How to Reanimate a Dead Eye in Your Photo
by Barrett

Sometimes a perfectly good-looking eye won’t reflect a camera’s flash like its twin. That can really ruin a picture. But with a little photo-editing voodoo, you can bring it back to life in seven easy steps!
They say the eyes are the windows to your soul.
So you’ve got a lot riding on how they look when you’re trying to snap a great shot of somebody.
We all know how ‘red eye’ is a common problem with flash photography.
And how that devilish defect tends to occur in low-light situations when someone’s pupils are wide open.
(Blue-eyed people have a greater problem with this than brown-eyed folks.)
But barring this complication, eyes normally tend to simply reflect the flash in the form of a glint or sparkle.
Totally normal…
In certain circumstances though, one eye may reflect the flash less than the other one. Or sometimes not at all….
Now that can look really weird!
And the otherwise best photo you’ve taken in years can make somebody look like Frankenstein’s monster.

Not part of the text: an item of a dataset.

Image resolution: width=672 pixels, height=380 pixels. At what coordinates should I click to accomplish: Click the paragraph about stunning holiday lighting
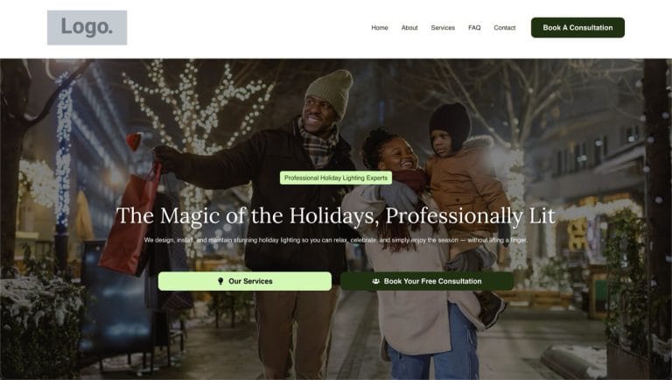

This ‘Dead Eye’ Syndrome is definitely going to ruin your photo…
Time for an Eye Job
Red eye is so easy to fix these days; both cameras and computers have simple tools to magically turn all that red to black.
But what are you supposed to do with a dead eye?!
Well, to bring it back to life, you’ve got to give it the similar glint of its partner.
And that’s going to take a little tech voodoo…
The good news is you don’t have to have access to a serious photo-editing program to do the surgery…
Eye Surgery in Seven Steps
The basic task is to clone the glint from one eye and place it on top of the sickly-looking pupil in the other eye.
Effectively, it’s a copy-and-paste maneuver.
Here’s how you do it using Adobe Lightroom:
- Click on the “Spot Removal” icon
(I know that doesn’t sound right, but keep going…) - Click on “Clone”
- Adjust the size of the “Spot Edit” circle to just larger than the bad eye’s glint
- Hover the circle over the bad glint
- Click it
- Then move the circle to hover right over the glint of the good eye
- Click to replace the bad reflection with the good reflection
Voila! Both your eyes now have matching reflections.
Normality has been restored in your picture.
Take a look at this example:
Illuminating the Darkness
I know there’s lots of debate about the appropriateness of touching up a face in a photo.
I don’t think this falls under the same category of concern.
You don’t really have a dead eye.
(Right?)
There is no darkness in your soul.
(I hope.)
The ‘darkness’ is more of an aberration created by technology.
(Unless your evil eye always photographs that way…
if so run to your ophthalmologist…!)
We’re just reversing a little tech error and
letting your true beauty shine through…
You’re welcome.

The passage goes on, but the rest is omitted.